Technology

Amazon’s sky-high drone plan

Colby Cosh on innovation that’s above and beyond

Amazon/AP

Amazon CEO Jeff Bezos created much mirth and considerable anger last weekend with his appearance on CBS’s 60 Minutes. Bezos did something he doesn’t do often: He let genial interviewer Charlie Rose bring cameras inside one of Amazon’s enormous regional distribution centres. The centrepiece of the broadcast, though, was a demonstration of an experimental airborne delivery drone branded “Amazon PrimeAir.” Bezos showed a delighted Rose a video of an autonomous mini-copter taking off with a five-pound package and delivering it to the doorstep of an attractive Median American Suburban Family.

The five-pound limit, Bezos noted, covers 86 per cent of the items that Amazon delivers.

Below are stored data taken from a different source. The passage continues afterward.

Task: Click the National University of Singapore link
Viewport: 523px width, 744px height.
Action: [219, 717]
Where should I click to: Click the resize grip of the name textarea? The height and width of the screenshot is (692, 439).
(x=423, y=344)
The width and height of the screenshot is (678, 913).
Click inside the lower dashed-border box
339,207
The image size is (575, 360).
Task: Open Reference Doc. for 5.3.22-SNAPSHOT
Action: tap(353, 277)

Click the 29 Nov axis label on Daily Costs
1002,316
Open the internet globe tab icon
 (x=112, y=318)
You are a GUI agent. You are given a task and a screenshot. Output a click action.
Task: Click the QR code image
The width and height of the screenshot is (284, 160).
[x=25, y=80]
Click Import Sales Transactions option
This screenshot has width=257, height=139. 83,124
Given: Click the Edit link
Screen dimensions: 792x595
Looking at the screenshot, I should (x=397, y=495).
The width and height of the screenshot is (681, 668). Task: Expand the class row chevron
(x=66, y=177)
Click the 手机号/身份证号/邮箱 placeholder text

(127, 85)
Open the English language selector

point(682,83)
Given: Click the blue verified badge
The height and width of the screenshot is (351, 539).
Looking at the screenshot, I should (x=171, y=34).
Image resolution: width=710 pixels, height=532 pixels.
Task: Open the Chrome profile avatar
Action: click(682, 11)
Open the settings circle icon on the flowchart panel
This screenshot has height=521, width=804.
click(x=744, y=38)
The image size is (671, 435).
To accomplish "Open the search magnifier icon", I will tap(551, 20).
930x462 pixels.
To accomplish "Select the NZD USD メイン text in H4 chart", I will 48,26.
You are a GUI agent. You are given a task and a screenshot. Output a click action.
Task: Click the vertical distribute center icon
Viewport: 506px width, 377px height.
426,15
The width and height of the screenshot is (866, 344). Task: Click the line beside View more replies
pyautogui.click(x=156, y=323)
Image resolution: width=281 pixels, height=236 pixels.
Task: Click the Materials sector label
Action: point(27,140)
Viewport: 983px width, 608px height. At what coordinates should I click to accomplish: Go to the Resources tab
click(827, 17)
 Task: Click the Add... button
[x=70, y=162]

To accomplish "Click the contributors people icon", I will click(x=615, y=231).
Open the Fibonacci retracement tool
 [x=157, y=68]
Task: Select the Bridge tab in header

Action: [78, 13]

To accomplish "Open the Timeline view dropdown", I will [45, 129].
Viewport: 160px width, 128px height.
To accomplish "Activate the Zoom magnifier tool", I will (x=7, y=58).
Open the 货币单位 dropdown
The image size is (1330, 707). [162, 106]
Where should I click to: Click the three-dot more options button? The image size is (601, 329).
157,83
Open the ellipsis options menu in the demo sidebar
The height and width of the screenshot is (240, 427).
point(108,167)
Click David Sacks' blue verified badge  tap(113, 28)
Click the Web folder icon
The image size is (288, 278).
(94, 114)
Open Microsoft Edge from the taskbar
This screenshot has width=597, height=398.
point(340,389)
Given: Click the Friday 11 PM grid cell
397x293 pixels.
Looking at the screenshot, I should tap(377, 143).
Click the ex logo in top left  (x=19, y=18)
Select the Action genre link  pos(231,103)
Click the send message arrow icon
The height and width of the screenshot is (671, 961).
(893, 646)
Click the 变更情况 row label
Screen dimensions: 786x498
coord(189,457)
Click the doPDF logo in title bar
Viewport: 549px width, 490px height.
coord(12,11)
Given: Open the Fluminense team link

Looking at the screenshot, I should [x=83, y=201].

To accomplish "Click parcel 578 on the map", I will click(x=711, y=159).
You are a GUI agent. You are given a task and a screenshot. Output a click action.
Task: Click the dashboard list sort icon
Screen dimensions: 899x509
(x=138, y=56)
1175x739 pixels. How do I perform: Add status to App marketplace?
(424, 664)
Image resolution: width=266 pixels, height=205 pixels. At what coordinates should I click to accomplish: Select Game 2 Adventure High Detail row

The übernerd spoke vaguely of 30-minute aerial delivery: “I don’t want anybody to think this is just around the corner,” he added, but suggested that the first PrimeAir flights could be “four, five years” off. That figure is surely promotional bunkum and, as some people have pointed out, a peek at cute gadgetry seems like a small price for 14 minutes and eight seconds of prime-time network advertising. Jeff Bezos is, like other members of his species of American capitalist, about half Thomas Edison and half P.T. Barnum.

But given the bitter skepticism with which the PrimeAir drone was greeted, one cannot help adding that there is a broad streak of genuine visionary in Bezos, too. Tech columnist Dan Lyons castigated Bezos’s 60 Minutes appearance as an attempt to deflect attention from a new book documenting the CEO’s penny-pinching and his rude treatment of executives. Really, we think Jeff Bezos isn’t sincere about logistics innovation? A guy who has thrown untold millions of dollars at space flight—who, for example, personally paid to have an engine from Apollo 11 retrieved from the ocean floor—is interested in applications for unmanned aviation, just because it makes for a handy-dandy media distraction?

Most likely, he’s interested in the potential of commercial drone aircraft because it’s a pretty interesting idea. His video clip was greeted with catcalls about safety from Americans who, I guess, think the crap they now order by Amazon Prime gets to them by means of the Hogwarts Express. This is a newsmagazine, so here’s some news: Most of Amazon’s “fulfillment” is done with trucks. The company is silent about fleet miles in its annual report, but I promise you some bean-counter knows to the nearest integer how many people its shipping activity killed on American roadways last year.

It is a good thing the automobile was invented when it was; they would never let one out of the garage now. Commercial drones, alas, do not have the advantage of familiarity—any more than do Google’s self-driving cars, another potentially life-saving, Earth-friendly transport technology that is currently butting up again 21st-century regulatory stupidity and public hostility.

Bezos described his mini-copters as “very green,” but you don’t actually have to pray to Gaia at night to be frustrated about how little progress we have made away from an automotive-centric civilization. We went from Kitty Hawk to the Douglas DC-3 in the space of exactly 32 years, but you are pretty much still driving your father’s Oldsmobile, give or take some safety features. And maybe a cup holder. Though some car companies still haven’t even got the cup holder right.

A shocking amount of the Western world’s recent economic growth has come from logistics experts at businesses like Wal-Mart figuring out how to shorten supply chains, to shrink inventories and, as 60 Minutes’ Amazon piece depicted, to just plain stack and store stuff more compactly. But efficiency gains in the “last mile” between warehouse and home remain elusive. That is why Amazon gives away its Kindle reader at cost: to take trucks off the roads. Drone experimentation is another attack on the same problem, as it relates to goods which cannot, unlike books, be transformed into pure bits.

Bezos probably assumed people would make this causal connection on their own. Instead, they fantasized about future 21st-century highwaymen “shooting down” or capturing Amazon PrimeAir drones, as if that were a serious logical objection. Some of the people imagining criminal careers built on intercepting beef jerky and John Grisham novels probably take their bicycles to work and have actually had to replace stolen ones once or twice. The difference between a drone and a bike, of course, is that your bike probably doesn’t have a webcam, a GPS unit or an RFID radio transmitter. And, come to think of it, why doesn’t it?